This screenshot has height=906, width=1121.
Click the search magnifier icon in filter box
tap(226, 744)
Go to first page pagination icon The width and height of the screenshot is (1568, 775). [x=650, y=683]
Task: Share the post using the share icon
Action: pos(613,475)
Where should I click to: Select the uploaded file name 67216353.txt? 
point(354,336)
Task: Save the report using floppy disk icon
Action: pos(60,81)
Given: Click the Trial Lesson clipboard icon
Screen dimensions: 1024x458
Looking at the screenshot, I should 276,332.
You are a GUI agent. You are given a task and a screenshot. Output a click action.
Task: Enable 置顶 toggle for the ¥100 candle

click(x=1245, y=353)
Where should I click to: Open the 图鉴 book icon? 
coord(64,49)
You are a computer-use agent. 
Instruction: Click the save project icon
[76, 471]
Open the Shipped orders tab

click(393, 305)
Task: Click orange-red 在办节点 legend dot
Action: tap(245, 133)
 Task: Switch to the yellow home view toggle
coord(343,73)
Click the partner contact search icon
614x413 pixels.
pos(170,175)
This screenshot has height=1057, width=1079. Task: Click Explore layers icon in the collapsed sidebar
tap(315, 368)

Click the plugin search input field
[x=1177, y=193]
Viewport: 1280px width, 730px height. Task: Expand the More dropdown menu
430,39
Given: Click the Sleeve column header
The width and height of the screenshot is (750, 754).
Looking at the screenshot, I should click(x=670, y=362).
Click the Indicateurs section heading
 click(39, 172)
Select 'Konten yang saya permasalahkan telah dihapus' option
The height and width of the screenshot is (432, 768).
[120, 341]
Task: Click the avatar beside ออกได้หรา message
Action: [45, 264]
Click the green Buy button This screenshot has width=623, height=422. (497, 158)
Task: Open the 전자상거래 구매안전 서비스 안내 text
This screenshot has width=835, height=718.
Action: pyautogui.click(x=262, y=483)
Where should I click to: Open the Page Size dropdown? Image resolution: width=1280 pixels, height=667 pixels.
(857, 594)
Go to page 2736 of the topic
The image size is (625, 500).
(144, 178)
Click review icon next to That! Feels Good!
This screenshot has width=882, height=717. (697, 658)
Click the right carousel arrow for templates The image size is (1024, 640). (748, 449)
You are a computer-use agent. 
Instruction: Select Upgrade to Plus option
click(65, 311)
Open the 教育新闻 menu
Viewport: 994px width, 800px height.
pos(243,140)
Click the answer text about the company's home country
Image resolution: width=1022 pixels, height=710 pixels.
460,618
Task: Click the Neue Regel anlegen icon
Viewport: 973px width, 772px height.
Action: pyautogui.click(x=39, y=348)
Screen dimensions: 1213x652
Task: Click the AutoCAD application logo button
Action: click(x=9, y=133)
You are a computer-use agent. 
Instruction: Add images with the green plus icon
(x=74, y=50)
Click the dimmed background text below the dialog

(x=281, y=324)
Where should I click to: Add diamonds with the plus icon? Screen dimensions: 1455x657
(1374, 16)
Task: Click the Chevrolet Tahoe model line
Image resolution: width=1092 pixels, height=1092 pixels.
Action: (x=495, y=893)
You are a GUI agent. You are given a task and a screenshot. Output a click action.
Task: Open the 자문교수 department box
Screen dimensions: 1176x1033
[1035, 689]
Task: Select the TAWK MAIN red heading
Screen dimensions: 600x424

TASK DIRECTIONS –
Return each entry from above without altering a single character.

FINISHED TASK –
This screenshot has height=906, width=1121.
Click the search magnifier icon in filter box
tap(226, 744)
Go to first page pagination icon The width and height of the screenshot is (1568, 775). [x=650, y=683]
Task: Share the post using the share icon
Action: pos(613,475)
Where should I click to: Select the uploaded file name 67216353.txt? 
point(354,336)
Task: Save the report using floppy disk icon
Action: pos(60,81)
Given: Click the Trial Lesson clipboard icon
Screen dimensions: 1024x458
Looking at the screenshot, I should 276,332.
You are a GUI agent. You are given a task and a screenshot. Output a click action.
Task: Enable 置顶 toggle for the ¥100 candle

click(x=1245, y=353)
Where should I click to: Open the 图鉴 book icon? 
coord(64,49)
You are a computer-use agent. 
Instruction: Click the save project icon
[76, 471]
Open the Shipped orders tab

click(393, 305)
Task: Click orange-red 在办节点 legend dot
Action: tap(245, 133)
 Task: Switch to the yellow home view toggle
coord(343,73)
Click the partner contact search icon
614x413 pixels.
pos(170,175)
This screenshot has height=1057, width=1079. Task: Click Explore layers icon in the collapsed sidebar
tap(315, 368)

Click the plugin search input field
[x=1177, y=193]
Viewport: 1280px width, 730px height. Task: Expand the More dropdown menu
430,39
Given: Click the Sleeve column header
The width and height of the screenshot is (750, 754).
Looking at the screenshot, I should click(x=670, y=362).
Click the Indicateurs section heading
 click(39, 172)
Select 'Konten yang saya permasalahkan telah dihapus' option
The height and width of the screenshot is (432, 768).
[120, 341]
Task: Click the avatar beside ออกได้หรา message
Action: [45, 264]
Click the green Buy button This screenshot has width=623, height=422. (497, 158)
Task: Open the 전자상거래 구매안전 서비스 안내 text
This screenshot has width=835, height=718.
Action: pyautogui.click(x=262, y=483)
Where should I click to: Open the Page Size dropdown? Image resolution: width=1280 pixels, height=667 pixels.
(857, 594)
Go to page 2736 of the topic
The image size is (625, 500).
(144, 178)
Click review icon next to That! Feels Good!
This screenshot has width=882, height=717. (697, 658)
Click the right carousel arrow for templates The image size is (1024, 640). (748, 449)
You are a computer-use agent. 
Instruction: Select Upgrade to Plus option
click(65, 311)
Open the 教育新闻 menu
Viewport: 994px width, 800px height.
pos(243,140)
Click the answer text about the company's home country
Image resolution: width=1022 pixels, height=710 pixels.
460,618
Task: Click the Neue Regel anlegen icon
Viewport: 973px width, 772px height.
Action: pyautogui.click(x=39, y=348)
Screen dimensions: 1213x652
Task: Click the AutoCAD application logo button
Action: click(x=9, y=133)
You are a computer-use agent. 
Instruction: Add images with the green plus icon
(x=74, y=50)
Click the dimmed background text below the dialog

(x=281, y=324)
Where should I click to: Add diamonds with the plus icon? Screen dimensions: 1455x657
(1374, 16)
Task: Click the Chevrolet Tahoe model line
Image resolution: width=1092 pixels, height=1092 pixels.
Action: (x=495, y=893)
You are a GUI agent. You are given a task and a screenshot. Output a click action.
Task: Open the 자문교수 department box
Screen dimensions: 1176x1033
[1035, 689]
Task: Select the TAWK MAIN red heading
Screen dimensions: 600x424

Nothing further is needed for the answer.